Teachers have many roles beyond teaching itself. Behind teaching, there’s lesson planning, grading, creating student-centered lessons, getting to know students personally, and in the end, helping students get into college by writing letters of recommendations. Just as teachers design lessons that are geared towards the prior knowledge and understanding of the students within the classroom, letters of recommendations go beyond generic templates and are unique to the learners that we have the privilege of growing and understanding over the course of the academic school year.
Letter of recommendations are actually incredibly difficult for me to write. As a sophomore and senior teacher, I have the honor of seeing many of my students when they’re 14-15 years old in my Principles of Engineering class and again when they’re 17-18 years old in my AP Biology course. That’s around 3 years of growing to learn and understand who a student is and the best of all, seeing them develop and mature into who they really are.

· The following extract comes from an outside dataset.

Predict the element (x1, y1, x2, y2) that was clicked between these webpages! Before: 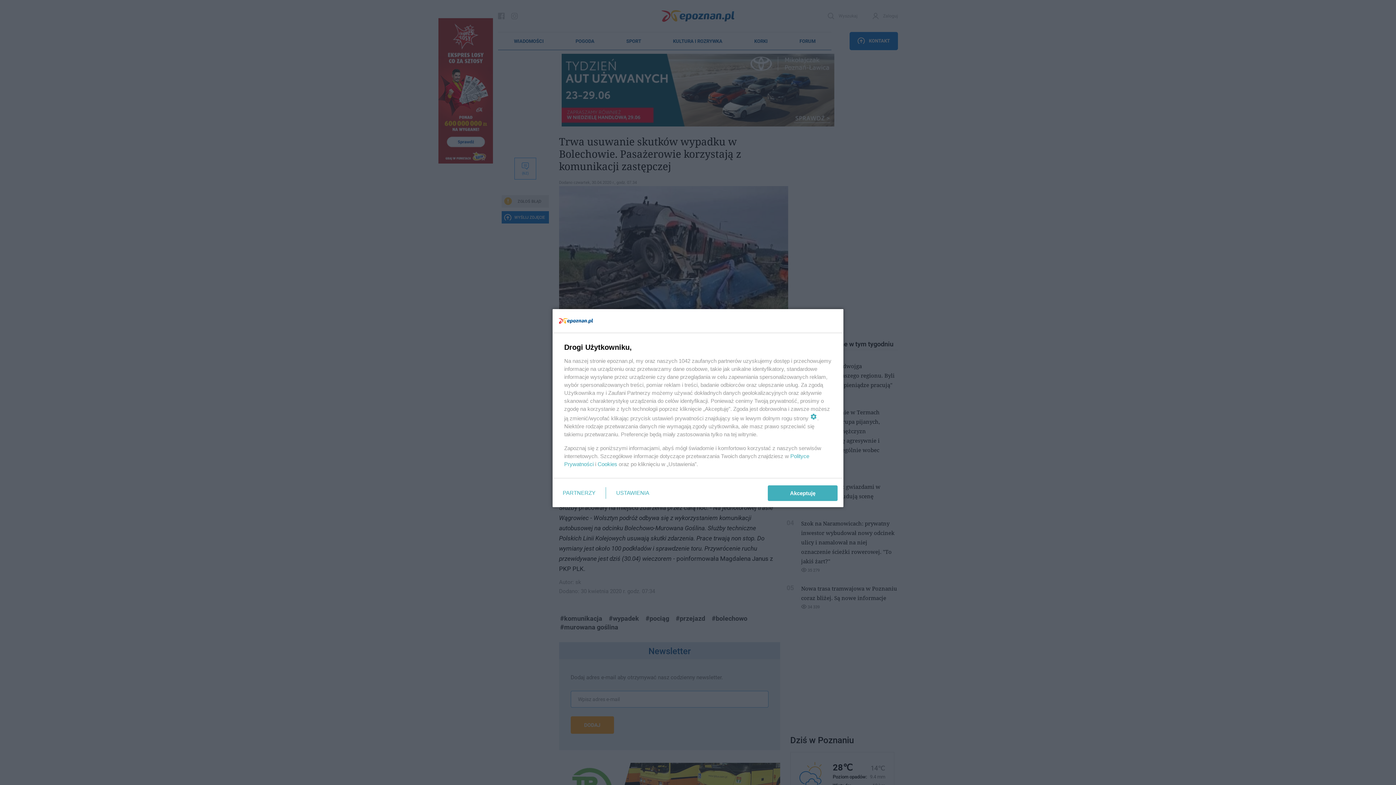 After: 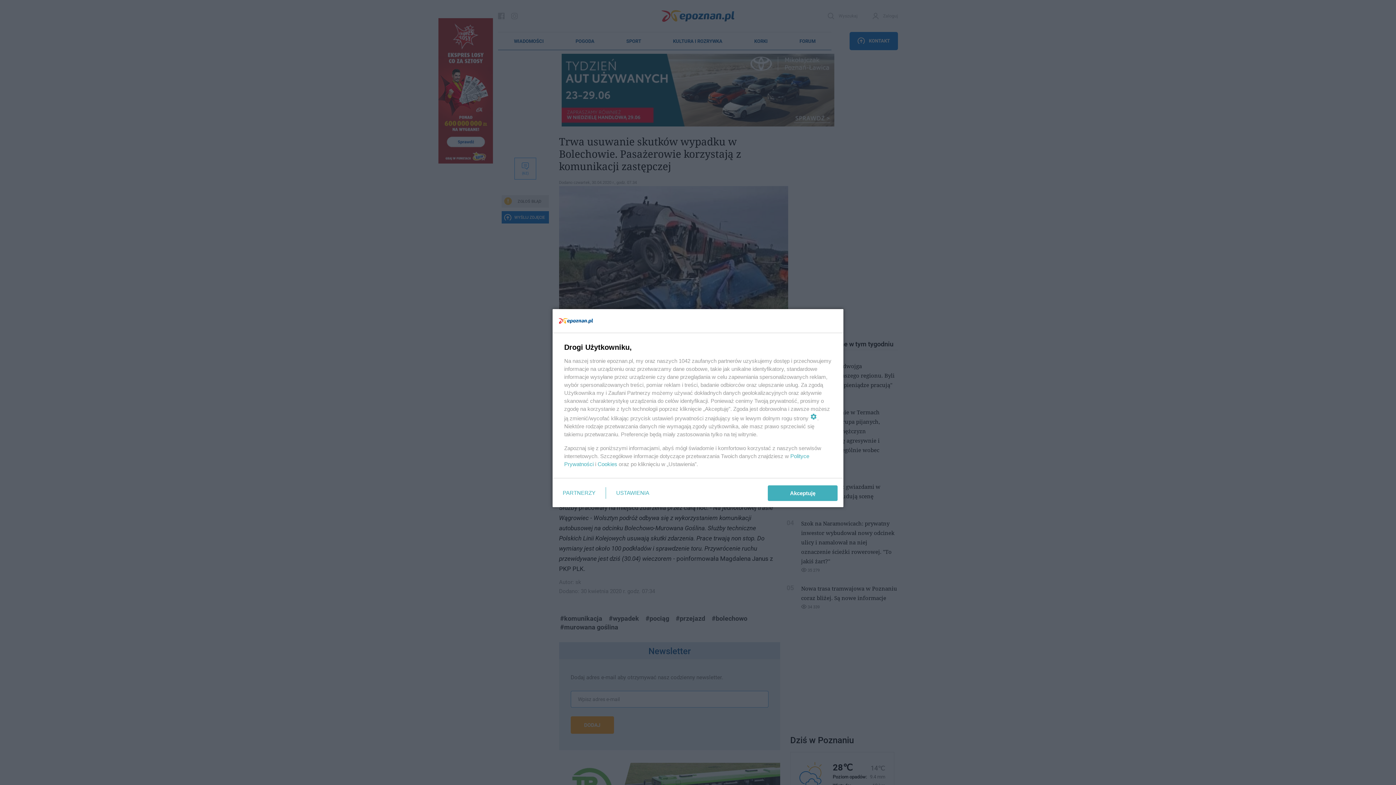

I see them discover their passions and interests, go from a timid sophomore to a talkative and confident senior, and work with them to build their life skills in and out of the classroom during this process. Seeing the development of the kids that I work with and knowing that I can be an influence during this process is the foundation of why I love my job. When they come and ask me for a letter of recommendation, I have 1 page to summarize why I believe that my student will be a great fit for this college. It plays a huge role in the admissions process and I have to ensure what is said can wrap up everything I know about the student that makes them amazing in a way that is articulate and detailed, yet concise.
It’s nearly impossible to write the entire development of a student that I see in a page. I’ve realized over the years that letters of recommendations are not just about what is written, but also what is not. A college may be looking for a specific trait or characteristic in their applicants, just like how an employer is often looking for a specific skill set or qualification. Including that is a critical component of letters of recommendation. Is it included within the recommendation letter itself? If not, why? Unfortunately for students, colleges do not follow up and ask teachers for clarification on whether they just forgot to write about it. For example, if a college is looking for students who are intrinsically motivated and self-starters, whether a teacher writes about it makes an impact.